“I always had a notion that the New York Fire Department was a pretty nervy proposition,” he informed all and sundry during a halt on the only strip of open beach yet encountered in their new exploration, “but I guess I can show the chief a few fresh stunts first time I blow into headquarters on East Sixty-seventh Street.”

Sturgess’s airy references to New York were excellent tonics. He refused to regard that great city and its ordered life as dreamlike figments of the imagination. To him the flaring lights of Broadway ever glimmered above the horizon. Had he sighted the Statue of Liberty around the next bend that would mean reality; this, the dreary expanse of dead hills, water and black rock, would have been the dream.

Maseden, recovering his poise, had resumed his everyday air of well-grounded optimism. At any rate, he argued, the four of them were living and uninjured. They still owned those thrice-precious cartridges, the rifle and the poncho. They had many hours of daylight before them, and would surely find drinkable water and food before dark.

Happily the weather was fine, though clouds banking up in the west told of a possible gale, which might blow itself out in a few hours, or last as many days, or weeks.
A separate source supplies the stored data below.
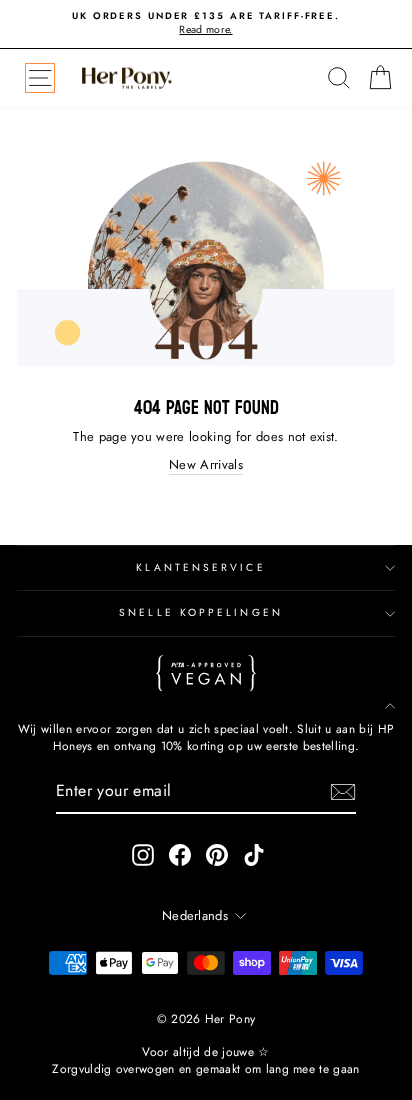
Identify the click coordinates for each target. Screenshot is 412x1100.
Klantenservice (200, 567)
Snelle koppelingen (201, 612)
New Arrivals (206, 465)
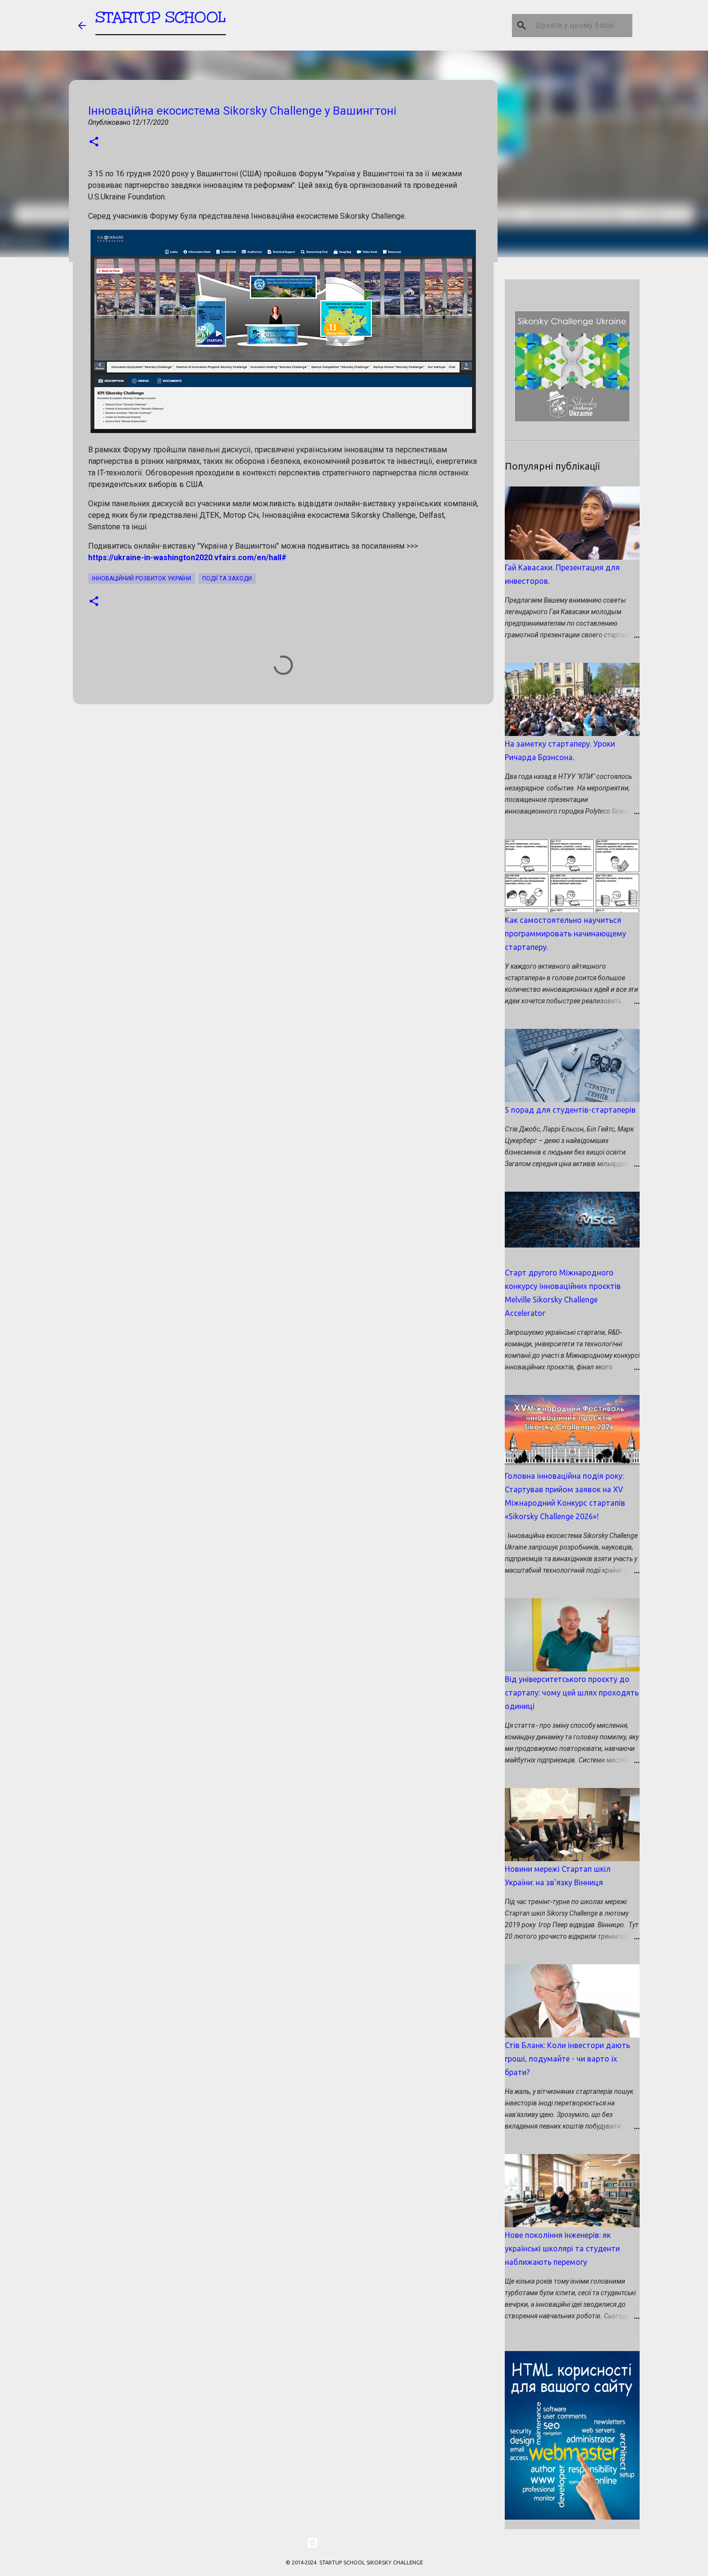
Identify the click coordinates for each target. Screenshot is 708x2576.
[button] (94, 142)
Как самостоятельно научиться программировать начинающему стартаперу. (565, 933)
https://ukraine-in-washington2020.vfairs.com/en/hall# (187, 557)
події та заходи (227, 578)
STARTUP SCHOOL (160, 17)
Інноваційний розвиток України (141, 578)
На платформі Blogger (359, 2542)
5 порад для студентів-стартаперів (570, 1109)
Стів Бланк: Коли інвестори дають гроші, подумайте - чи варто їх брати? (567, 2059)
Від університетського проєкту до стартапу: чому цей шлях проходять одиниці (572, 1692)
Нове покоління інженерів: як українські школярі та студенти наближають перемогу (562, 2248)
In that climate there was no knowing. The almanac declared that it was high summer, yet it would be no uncommon event if a snowstorm came from the southwest and mantled all the land a foot deep.
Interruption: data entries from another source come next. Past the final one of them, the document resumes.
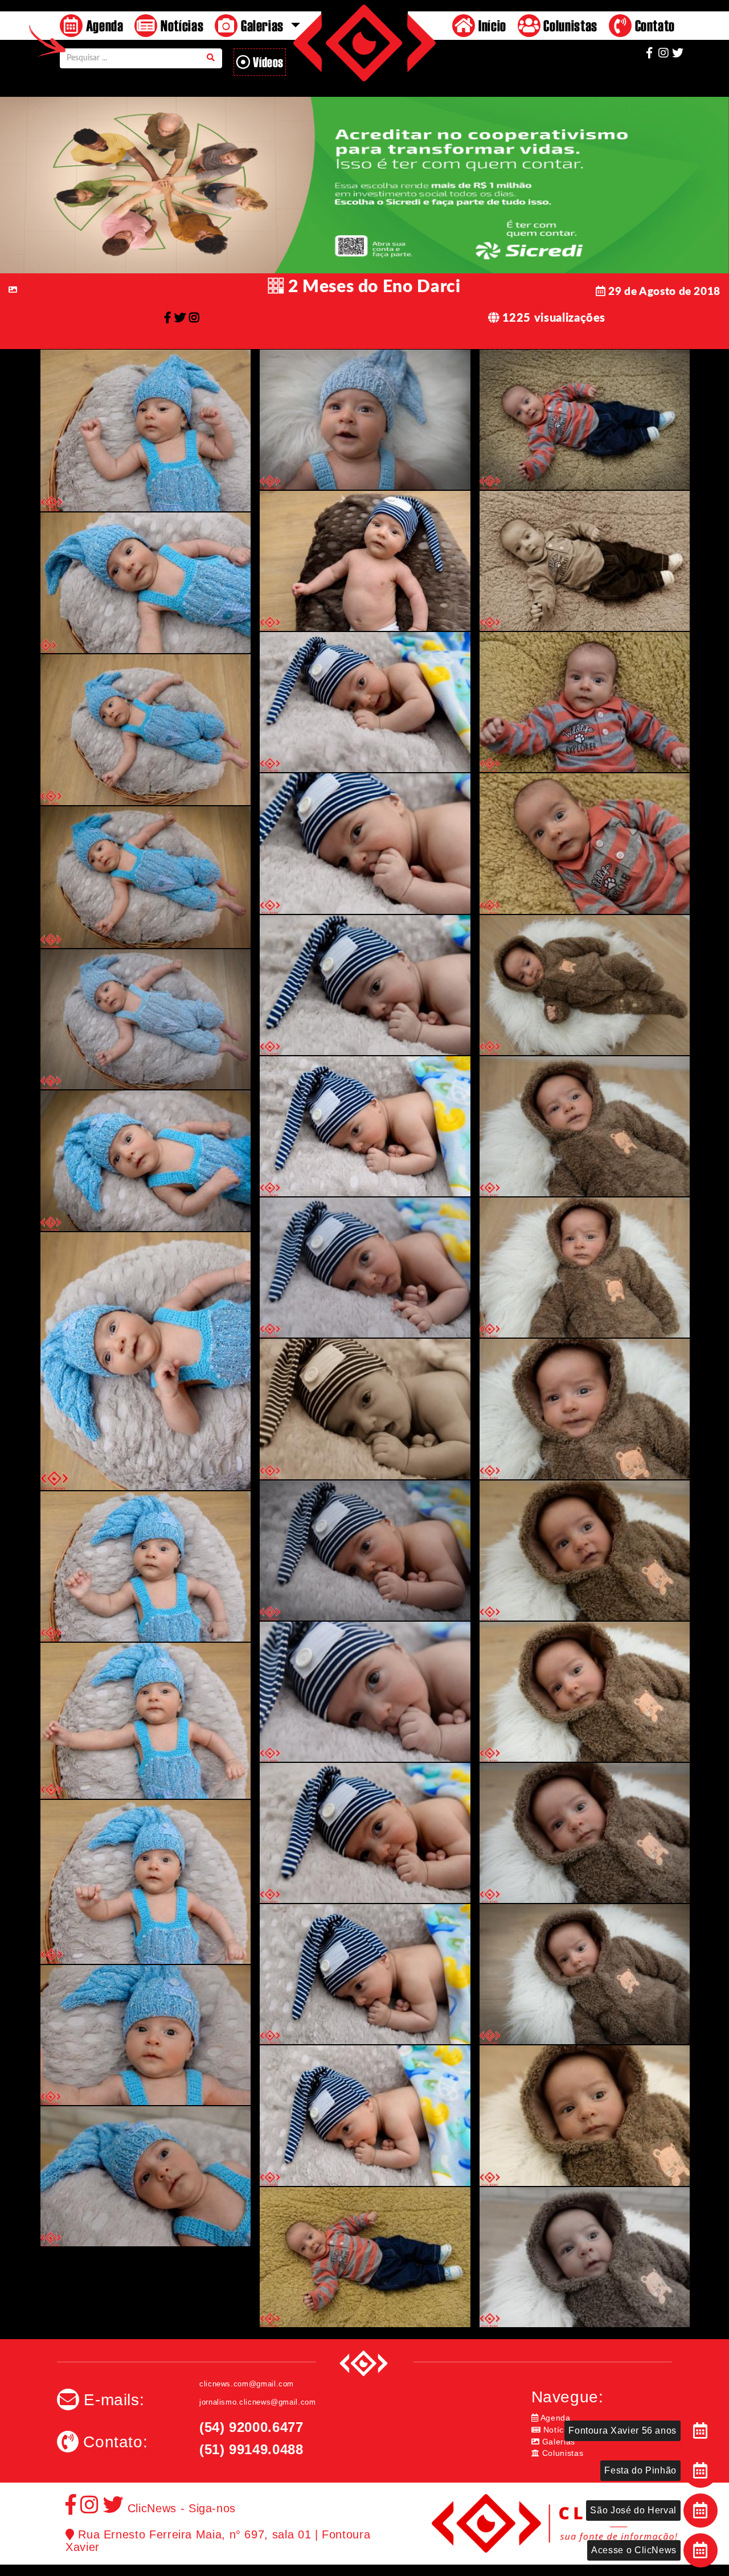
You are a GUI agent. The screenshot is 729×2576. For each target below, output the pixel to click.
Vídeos (267, 62)
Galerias (557, 2441)
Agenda (103, 25)
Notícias (180, 25)
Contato (653, 25)
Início (490, 25)
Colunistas (568, 25)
As for their clothes being wet, these young people thought little of such a trifle. Their skins were becoming, in the expressive Indian phrase, “all face.”

So they trudged on, heading for the mouth of the defile. In the far distance they discerned the broken line of another mountainous island, the lower slopes black with forests.

“That’s a good sign, folk,” said Maseden, smiling cheerfully once more. “We’re making for a timber belt. When you come to think of it, trees simply couldn’t grow on these rocks, and the watershed seems to fall away on both sides of the gorge, which must have been cut by an earthquake.”

His eyes had been searching constantly for signs of the raft’s wreckage, but never so much as a splintered log could he see. Nina, not so preoccupied, was gazing farther afield.

Suddenly she stopped, and something in her manner arrested the others.

“I don’t think I’m mistaken,” she said, “but are not those two points the flanks of these islands?”